Frustrated business people discussed the problems Wednesday at the police station with representatives from Catholic Charities, which runs the center that provides food, shelter and support to poor people. Complaints included aggressive panhandling, drinking, drug dealing, littering, loitering, sexual harassment and vulgar behavior and language.
Complainants stressed that the majority of clients are law-abiding, but they said about 50 hardcore troublemakers regularly loiter around the center, causing problems and discouraging customers from doing business in the area.
“It becomes almost like a gang mentality,” said Don Kwilecki, manager of Kwilecki Associates, an insurance company located by the center at 203 W. Eighth St. “The criminal element is definitely there.”
Complainants included Renee Dore, wife of Safety Director Phil Dore, who moderated the meeting attended by about 50 people. Renee Dore, who works at Specialty Medical Services near the center, said female workers are regularly subjected to catcalls from male clients and some customers refuse to visit to pay their bills.
“Nobody is allowed to be in that office alone at any time,” she said. “It’s terrible for business.”
Renee Dore and Kwilecki expressed sympathy for clients, many of who are homeless, unemployed, underemployed and unable to make ends meet on their paychecks. Traffic at the center, which sees between 80 to 140 people per day, is up since the recession, said David Boyce, center program director since 2008.
About 44 million Americans — including about 44,000 in Lorain County — were living below the poverty line in 2009, according to the U.S. Census and a record 44.4 million Americans — including 1.8 million Ohioans — were receiving food stamps in April, according to the U.S. Department of Agriculture.
About 14.1 million people were unemployed in June with the national unemployment rate rising to 9.2 percent from 9.1 percent in May. In Lorain, unemployment rose from 8.4 percent in May to 10.1 percent in June.
Phil Dore said after the meeting that the troublemakers help create a false perception that downtown is dangerous. In hindsight, Dore said locating the center downtown in 1984 wasn’t a good idea, but Lorain was different then.
“Twenty-five years ago in Lorain we had a Ford plant, we had a steel plant, we had shipyards, we had a crane factory, there wasn’t a lot of hungry people then,” he said. “Now all of a sudden it’s an epidemic.”
Phil Dore said that police target enforcement to discourage troublemakers, but personnel is limited.

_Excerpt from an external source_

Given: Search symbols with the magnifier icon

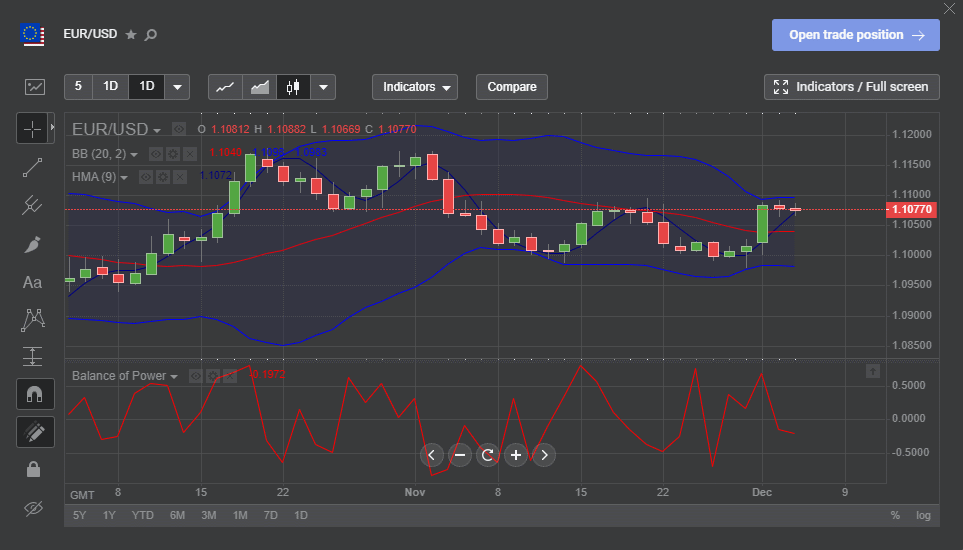Looking at the screenshot, I should tap(151, 35).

The Police Department, which is hiring nine new officers, has about 90 officers, compared with 102 when Dore was appointed safety director in 2008.

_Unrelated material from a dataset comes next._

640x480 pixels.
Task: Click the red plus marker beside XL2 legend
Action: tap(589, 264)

The center, which is open Monday through Friday in the daytime and serves lunch at 11:30 a.m. and dinner on Wednesday at 4:30 p.m., employs an auxiliary police officer. However, auxiliary officers, who are paid about $10 per hour, have no powers of arrest. Hiring off-duty police officers, who are paid about $25 per hour, would be too expensive, said John Klee, senior director for Catholic Charities Diocese of Cleveland. He noted that similar problems occur at the downtown library.
“We’re willing to work with the community, but (the problems) are not specific to us,” Klee said. “We’re trying to operate and provide good services in a safe environment.”